STATED GOAL A
List every person that the lease 1322 judgment excerpt names with the title "Mr." The text and the records follow.

EXCERPTED PASSAGE
# # # # #
32. By a letter dated 6 November 2009 the Minister of Lands sent the executed lease and a letter confirming custom ownership and asked that the Director proceed with registration of lease 1322. The appellant submits that given Mr. Moli’s survey plan was dated 27 November 2009 the lease could not have been executed by 6 November as the Minister claimed.

33. Whatever the explanation for this apparent discrepancy and it may be nothing more than a wrongly dated letter, it does not affect the integrity of the lease. There is no effective challenge to the Director of Lands conclusion that all documents were in order entitling Mr. August and Mr. Bahao to register the 1322 lease. We therefore reject this ground of challenge.

34. We are therefore satisfied the Judge was correct that lease 1322 was not registered as a result of any mistake.

Section 100(2) Land Lease Act

35. However if we had concluded the lease between Mr. August and Mr. Bahao was registered by mistake we are satisfied that Plantations Limited was in possession of the land did not know of any mistake and had acquired the lease for valuable consideration thereby protecting their interest under S. 100 of the Land Lease Act.

36. The appellant called no evidence that Plantations Limited was aware of any of the alleged defects giving rise to the allegation of mistake.

37. Plantations Limited paid a VT 10,000,000 premium for the lease and so there could be no dispute they had paid “value” for the lease.
# # # # #
ENTRIES SUPPLIED
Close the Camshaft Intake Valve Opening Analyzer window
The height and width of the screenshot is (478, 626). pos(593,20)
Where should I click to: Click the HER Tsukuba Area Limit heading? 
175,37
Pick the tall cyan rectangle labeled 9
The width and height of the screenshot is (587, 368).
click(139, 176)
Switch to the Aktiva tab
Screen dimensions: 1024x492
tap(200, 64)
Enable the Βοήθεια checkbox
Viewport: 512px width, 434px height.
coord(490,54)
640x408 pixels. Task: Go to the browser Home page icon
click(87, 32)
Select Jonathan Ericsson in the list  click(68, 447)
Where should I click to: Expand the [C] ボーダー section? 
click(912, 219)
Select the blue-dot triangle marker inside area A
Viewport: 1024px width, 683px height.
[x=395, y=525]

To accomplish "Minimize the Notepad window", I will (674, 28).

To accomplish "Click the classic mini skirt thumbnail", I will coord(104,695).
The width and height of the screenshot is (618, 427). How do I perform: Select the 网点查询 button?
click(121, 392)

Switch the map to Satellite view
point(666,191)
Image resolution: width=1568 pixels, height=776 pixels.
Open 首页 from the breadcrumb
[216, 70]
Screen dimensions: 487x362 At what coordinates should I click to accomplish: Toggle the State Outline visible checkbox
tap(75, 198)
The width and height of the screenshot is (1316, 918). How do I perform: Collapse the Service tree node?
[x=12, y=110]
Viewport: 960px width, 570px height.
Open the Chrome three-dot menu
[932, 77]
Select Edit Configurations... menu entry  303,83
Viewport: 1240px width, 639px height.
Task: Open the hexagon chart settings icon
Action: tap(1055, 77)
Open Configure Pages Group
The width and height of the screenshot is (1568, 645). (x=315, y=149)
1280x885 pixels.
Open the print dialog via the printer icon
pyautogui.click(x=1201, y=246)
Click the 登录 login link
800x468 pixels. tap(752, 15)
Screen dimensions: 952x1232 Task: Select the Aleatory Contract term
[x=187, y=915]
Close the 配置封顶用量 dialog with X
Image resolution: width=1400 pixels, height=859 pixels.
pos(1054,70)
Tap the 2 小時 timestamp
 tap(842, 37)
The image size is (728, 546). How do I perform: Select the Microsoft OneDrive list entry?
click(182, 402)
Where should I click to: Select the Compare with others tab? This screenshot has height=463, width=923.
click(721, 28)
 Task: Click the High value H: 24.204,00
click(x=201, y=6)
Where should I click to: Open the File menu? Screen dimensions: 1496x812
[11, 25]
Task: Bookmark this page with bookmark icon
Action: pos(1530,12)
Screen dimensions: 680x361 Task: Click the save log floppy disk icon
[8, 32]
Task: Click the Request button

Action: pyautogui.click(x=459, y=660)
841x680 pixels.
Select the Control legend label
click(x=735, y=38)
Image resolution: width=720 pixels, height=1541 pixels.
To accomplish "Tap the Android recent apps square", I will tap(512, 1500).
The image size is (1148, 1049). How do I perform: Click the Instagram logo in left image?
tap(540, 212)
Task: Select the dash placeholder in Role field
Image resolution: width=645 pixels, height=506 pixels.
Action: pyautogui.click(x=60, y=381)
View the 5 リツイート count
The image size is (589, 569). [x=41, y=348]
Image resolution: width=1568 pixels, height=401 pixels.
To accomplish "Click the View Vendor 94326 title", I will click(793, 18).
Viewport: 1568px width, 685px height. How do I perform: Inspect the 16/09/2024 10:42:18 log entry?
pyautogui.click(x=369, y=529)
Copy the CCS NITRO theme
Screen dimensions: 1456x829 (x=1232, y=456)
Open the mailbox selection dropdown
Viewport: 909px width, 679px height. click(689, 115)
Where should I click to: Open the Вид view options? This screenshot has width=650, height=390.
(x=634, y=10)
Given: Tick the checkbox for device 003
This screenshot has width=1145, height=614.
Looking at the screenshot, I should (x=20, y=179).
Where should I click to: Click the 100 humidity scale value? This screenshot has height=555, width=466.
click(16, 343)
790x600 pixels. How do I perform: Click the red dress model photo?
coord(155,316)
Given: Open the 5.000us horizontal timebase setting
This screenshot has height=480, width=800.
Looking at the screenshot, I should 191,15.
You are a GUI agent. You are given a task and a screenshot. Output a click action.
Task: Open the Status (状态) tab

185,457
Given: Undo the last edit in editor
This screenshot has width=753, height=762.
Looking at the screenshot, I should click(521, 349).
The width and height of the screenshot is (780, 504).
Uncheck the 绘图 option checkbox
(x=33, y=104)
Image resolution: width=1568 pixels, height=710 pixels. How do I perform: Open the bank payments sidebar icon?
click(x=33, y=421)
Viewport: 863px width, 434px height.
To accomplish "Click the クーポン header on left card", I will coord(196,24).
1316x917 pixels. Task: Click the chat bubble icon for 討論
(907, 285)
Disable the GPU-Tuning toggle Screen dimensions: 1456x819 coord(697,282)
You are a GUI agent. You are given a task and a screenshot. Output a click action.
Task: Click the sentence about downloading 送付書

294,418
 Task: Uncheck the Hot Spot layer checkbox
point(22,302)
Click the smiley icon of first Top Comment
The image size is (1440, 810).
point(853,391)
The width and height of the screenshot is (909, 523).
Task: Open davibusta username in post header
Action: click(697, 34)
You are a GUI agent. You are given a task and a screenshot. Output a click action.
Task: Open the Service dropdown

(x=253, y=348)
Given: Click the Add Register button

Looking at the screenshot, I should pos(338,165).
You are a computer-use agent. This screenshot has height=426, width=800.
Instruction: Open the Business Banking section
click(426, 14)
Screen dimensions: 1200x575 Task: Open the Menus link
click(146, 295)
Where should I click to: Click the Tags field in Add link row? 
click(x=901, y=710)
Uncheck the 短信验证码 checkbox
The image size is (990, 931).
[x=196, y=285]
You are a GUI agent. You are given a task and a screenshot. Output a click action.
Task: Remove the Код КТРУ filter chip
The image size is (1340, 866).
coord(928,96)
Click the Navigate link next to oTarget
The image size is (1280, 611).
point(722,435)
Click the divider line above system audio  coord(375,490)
# # # # #
STATED GOAL B
Identify every line in the records above that contains the string "Service", and copy each of those lines. Case counts.

WRITTEN RESPONSE A
Mr. Moli, Mr. August, Mr. Bahao

WRITTEN RESPONSE B
The width and height of the screenshot is (1316, 918). How do I perform: Collapse the Service tree node?
Task: Open the Service dropdown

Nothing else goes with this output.